Elegância, pluriculturalismo e multiculturalismo

Pelo pluriculturalismo, contra o multiculturalismo:
Começo pelo fim, pelo exemplo dado, distinguindo entre dois tipos de comportamentos: os positivos (aqueles que por hábito cultural os indivíduos praticam) e os negativos. Um indivíduo fora do seu ambiente cultural deve abster-se dos comportamentos positivos que são mal vistos na cultura que o recebe, mas não considero ser ofensivo o não inverter os comportamentos negativos. Posso dar o meu exemplo pessoal. Eu fui educado, como todos os portugueses, a dar dois beijos na face ao cumprimentar uma mulher, mas a não o fazer quando cumprimento um homem. No meu país de acolhimento há 5 anos, islâmico por coincidência, é tradicional dois homems cumprimentarem-se com um beijo (e um toque de narizes), mas um homem não tocar na mulher na mesma situação.

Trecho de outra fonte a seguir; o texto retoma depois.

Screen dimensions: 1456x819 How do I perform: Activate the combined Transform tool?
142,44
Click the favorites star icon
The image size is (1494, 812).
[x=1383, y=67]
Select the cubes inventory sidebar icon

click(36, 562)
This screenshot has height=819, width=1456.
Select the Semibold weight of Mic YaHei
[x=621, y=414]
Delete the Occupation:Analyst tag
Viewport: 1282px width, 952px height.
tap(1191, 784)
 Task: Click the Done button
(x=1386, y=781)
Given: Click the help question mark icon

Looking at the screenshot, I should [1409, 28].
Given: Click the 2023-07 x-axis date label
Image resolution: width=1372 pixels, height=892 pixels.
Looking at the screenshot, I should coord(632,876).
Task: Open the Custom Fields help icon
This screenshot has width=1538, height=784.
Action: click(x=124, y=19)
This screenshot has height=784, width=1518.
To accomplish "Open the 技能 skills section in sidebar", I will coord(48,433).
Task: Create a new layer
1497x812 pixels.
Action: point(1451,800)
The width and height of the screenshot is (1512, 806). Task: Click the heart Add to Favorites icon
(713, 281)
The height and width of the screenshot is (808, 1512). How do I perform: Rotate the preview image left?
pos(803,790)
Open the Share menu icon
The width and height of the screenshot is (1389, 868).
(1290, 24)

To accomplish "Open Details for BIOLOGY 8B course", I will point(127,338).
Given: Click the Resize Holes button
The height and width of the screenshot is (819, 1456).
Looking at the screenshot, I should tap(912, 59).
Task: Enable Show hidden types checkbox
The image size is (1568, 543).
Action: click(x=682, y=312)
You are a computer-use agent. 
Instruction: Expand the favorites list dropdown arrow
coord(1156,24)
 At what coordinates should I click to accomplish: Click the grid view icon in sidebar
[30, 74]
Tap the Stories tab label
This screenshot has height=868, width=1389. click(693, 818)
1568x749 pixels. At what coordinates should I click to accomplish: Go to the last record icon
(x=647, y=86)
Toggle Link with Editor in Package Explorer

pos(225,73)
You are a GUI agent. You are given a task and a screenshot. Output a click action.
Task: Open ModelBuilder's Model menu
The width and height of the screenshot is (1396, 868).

Como todos os Ocidentais, abdiquei do meu tradicional comportamento positivo (não beijo mulheres muçulmanas quando sou apresentado), mas também não inverti o comportamento negativo: não beijo (nem toco narizes) com homens locais na mesma situação. Nunca fui acusado de desrespeitar a cultura local por não o fazer, embora o fosse se alguma vez tentasse beijar uma mulher muçulmana. O exemplo é especialmente mau devido ao evento em que se inseriu: um evento que é, por natureza, multi-cultural e que hoje é realizado em Londres mas que amanhã pode ser na Arábia Saudita. Obrigar os atletas a aculturarem-se à pressa à cultura de cada país organizador dos JO seria uma forma rápida de acabar com eles.
Há questões culturais que, sem abdicação de valores, só se aprende a lidar com maturidade tendo vivido em países de cultura diferente da nossa.